→ **DIRECTIONS**
Rewrite all the items below, substituting "button" for every occurrence of "icon" and leaving everything else unchanged. Leave the pictures out of your answer.
— Start of INPUT —
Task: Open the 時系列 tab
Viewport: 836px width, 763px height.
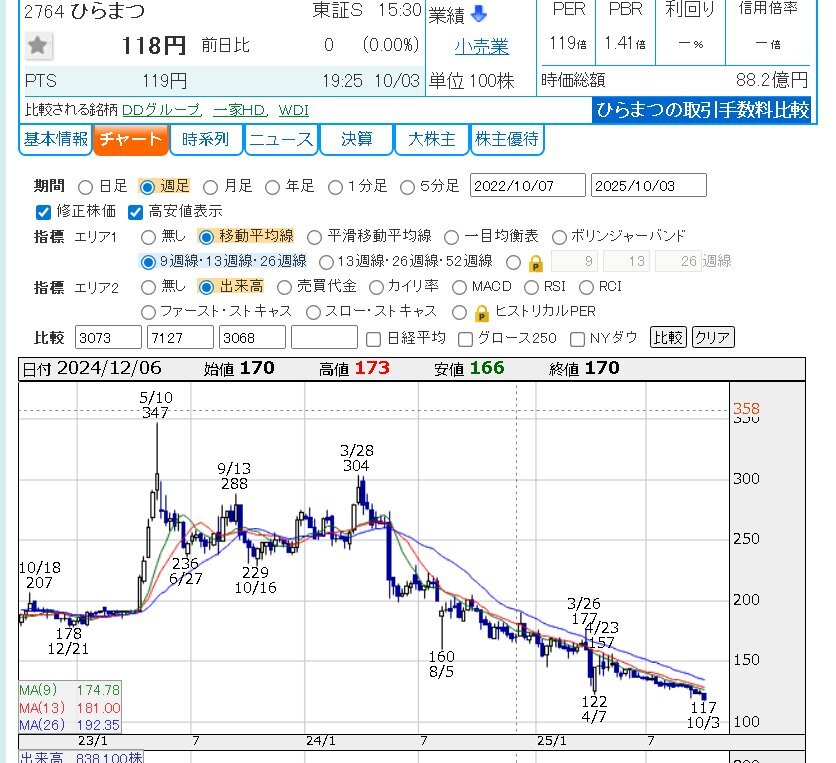Action: (x=206, y=140)
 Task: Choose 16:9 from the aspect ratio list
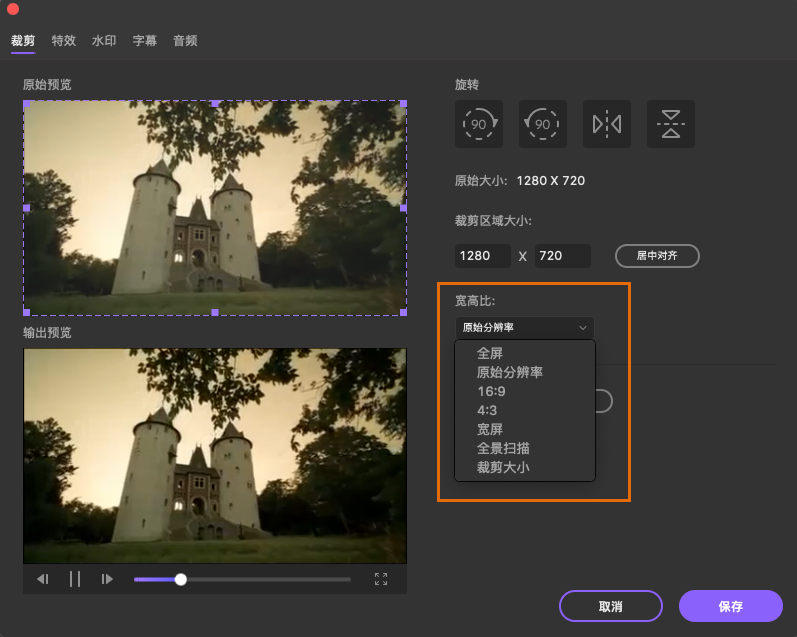coord(491,391)

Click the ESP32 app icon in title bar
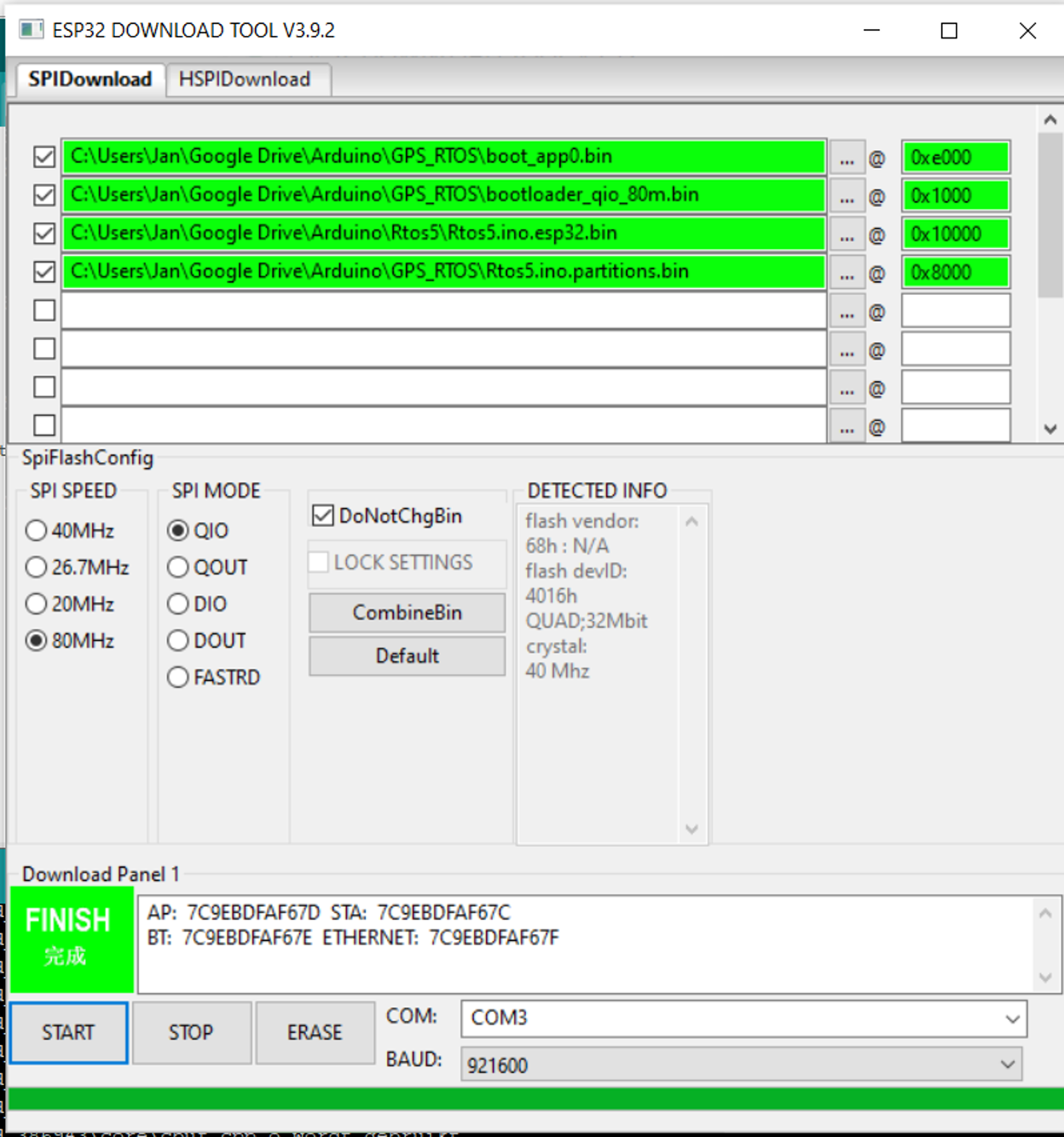(32, 30)
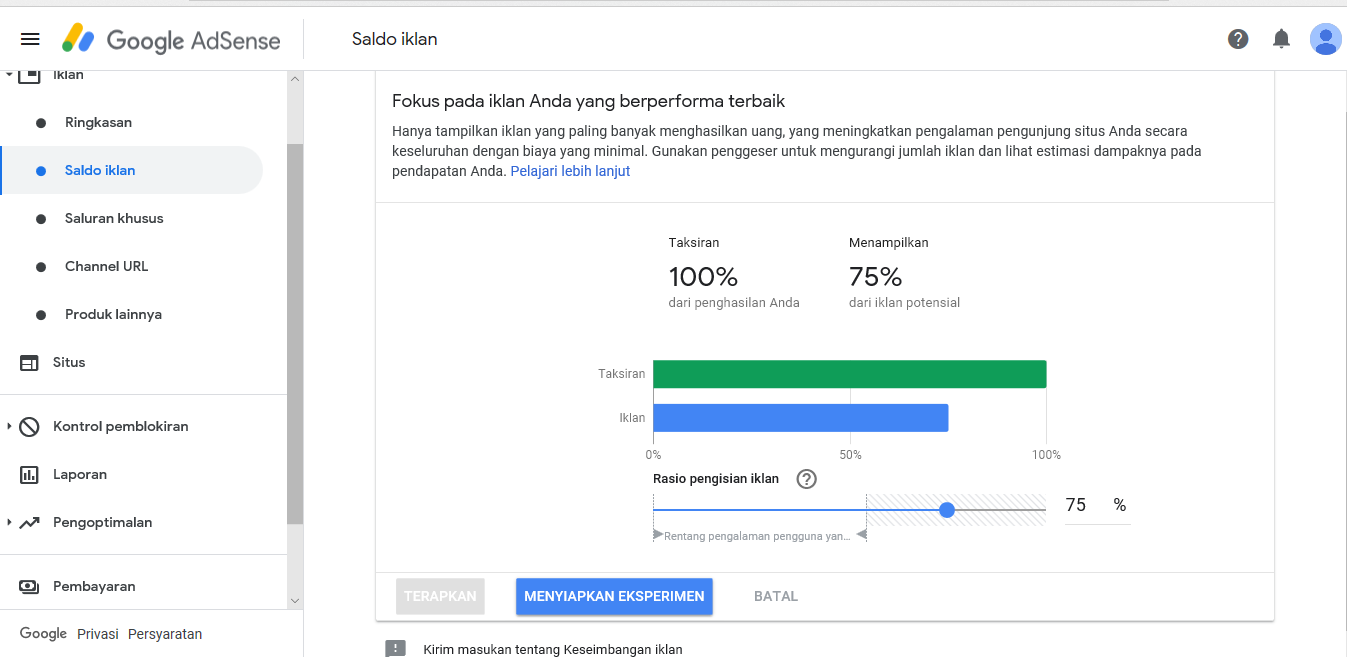Click the Google AdSense logo

(170, 39)
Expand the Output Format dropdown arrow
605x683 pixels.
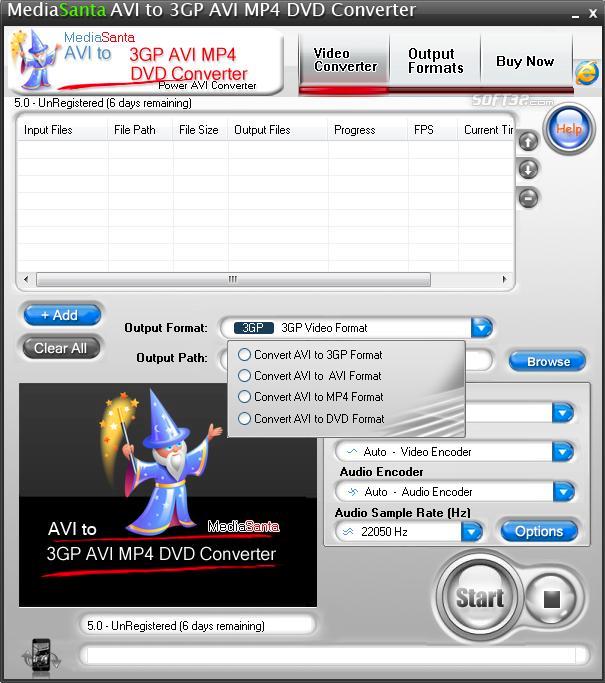coord(481,328)
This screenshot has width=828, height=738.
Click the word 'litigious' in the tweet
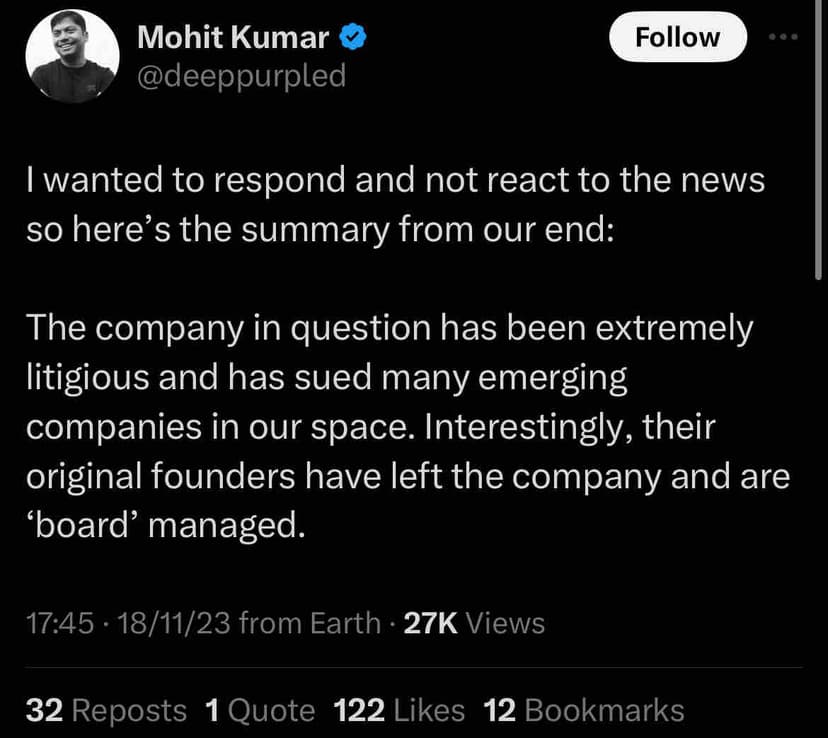pyautogui.click(x=90, y=378)
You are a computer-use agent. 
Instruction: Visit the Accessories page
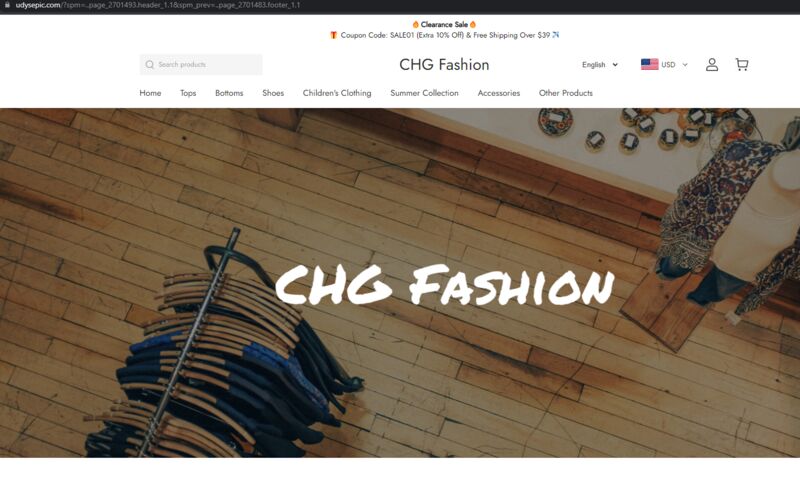click(x=499, y=93)
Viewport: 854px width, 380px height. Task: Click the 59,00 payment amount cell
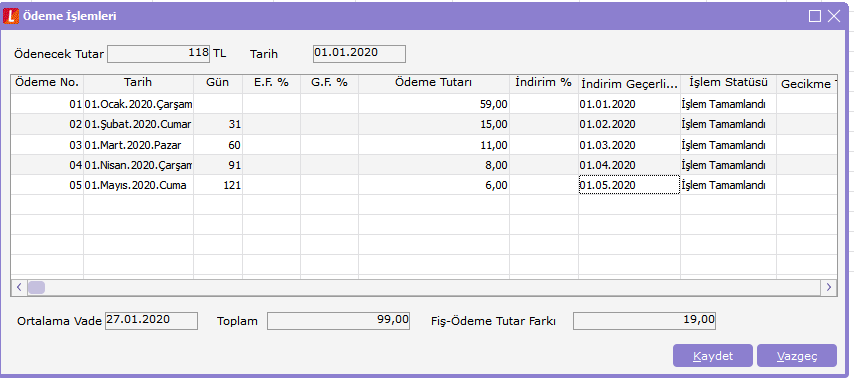(x=434, y=104)
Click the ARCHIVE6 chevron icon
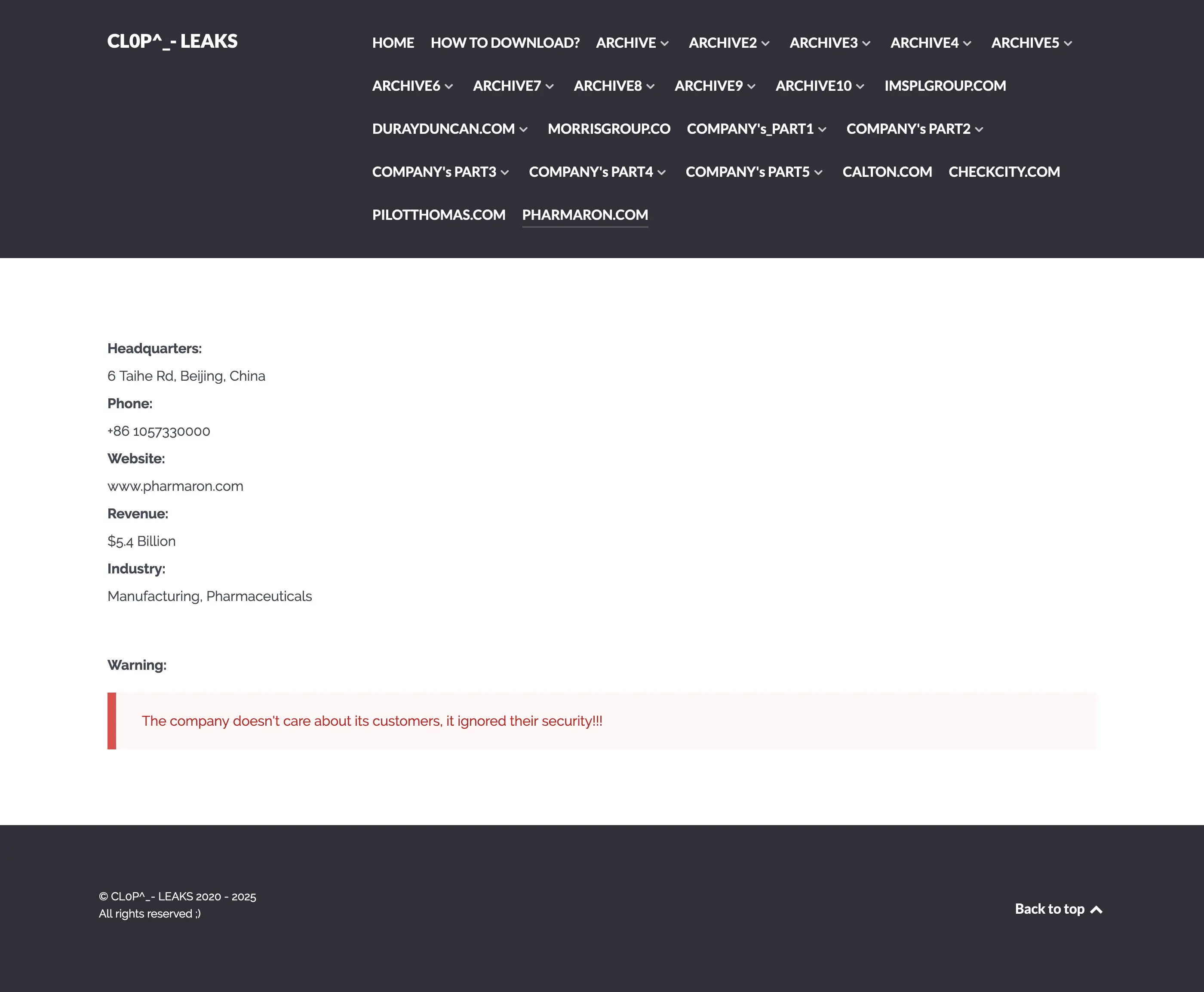This screenshot has width=1204, height=992. pyautogui.click(x=449, y=86)
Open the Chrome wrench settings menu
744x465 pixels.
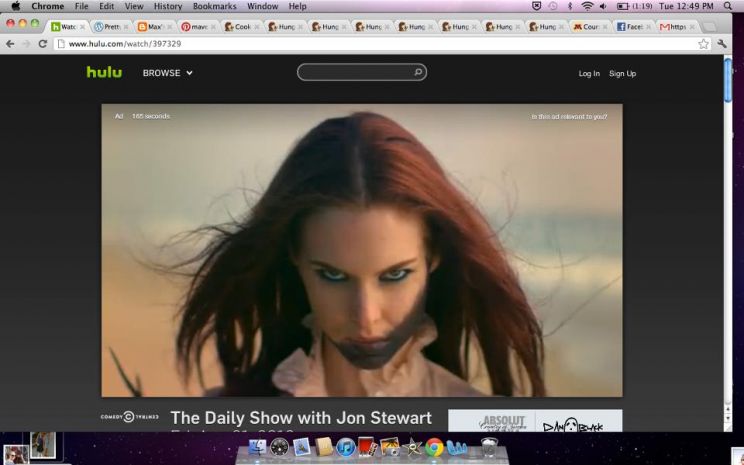(722, 44)
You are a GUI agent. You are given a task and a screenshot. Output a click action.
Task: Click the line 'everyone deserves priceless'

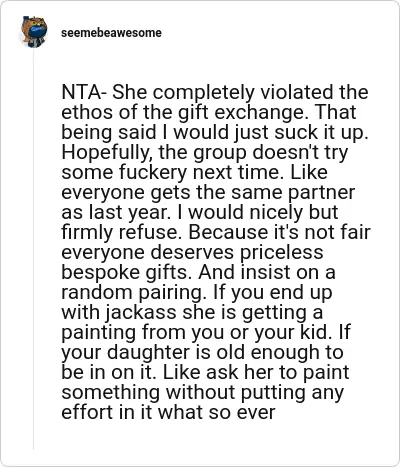[x=192, y=252]
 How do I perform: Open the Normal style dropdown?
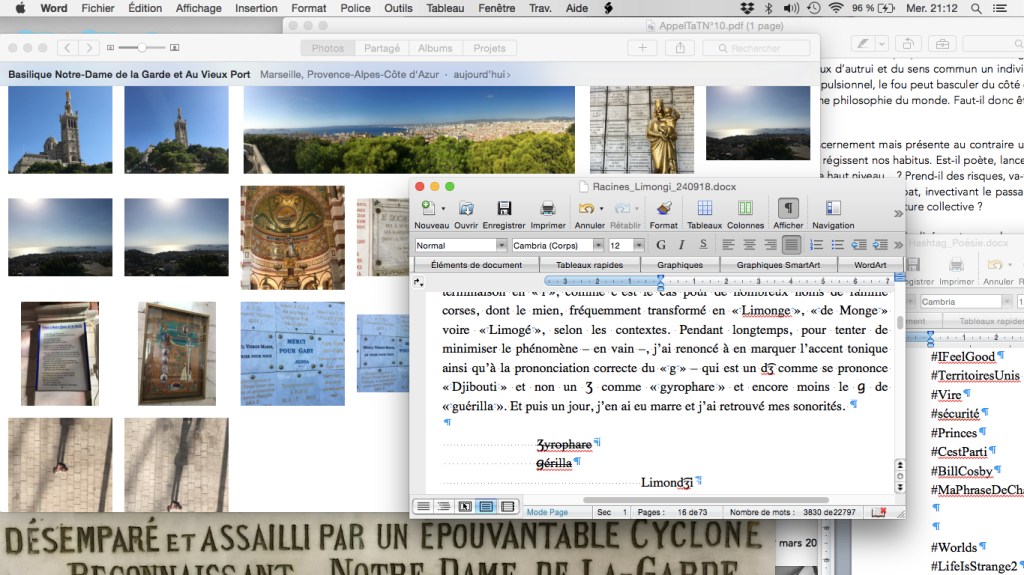coord(460,245)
— End of INPUT —
→ **ANSWER TO THE TASK**
Task: Open the 時系列 tab
Viewport: 836px width, 763px height.
Action: (x=206, y=140)
 Task: Choose 16:9 from the aspect ratio list
coord(491,391)

Click the ESP32 app button in title bar
(32, 30)
Click the Google AdSense logo

(170, 39)
Expand the Output Format dropdown arrow
605x683 pixels.
coord(481,328)
This screenshot has width=828, height=738.
Click the word 'litigious' in the tweet
pyautogui.click(x=90, y=378)
You are a computer-use agent. 
Instruction: Visit the Accessories page
click(x=499, y=93)
Viewport: 854px width, 380px height. Task: Click the 59,00 payment amount cell
(x=434, y=104)
Click the ARCHIVE6 chevron button
This screenshot has width=1204, height=992. pyautogui.click(x=449, y=86)
Open the Chrome wrench settings menu
744x465 pixels.
(722, 44)
You are a GUI agent. You are given a task and a screenshot. Output a click action.
Task: Click the line 'everyone deserves priceless'

[x=192, y=252]
 How do I perform: Open the Normal style dropdown?
coord(460,245)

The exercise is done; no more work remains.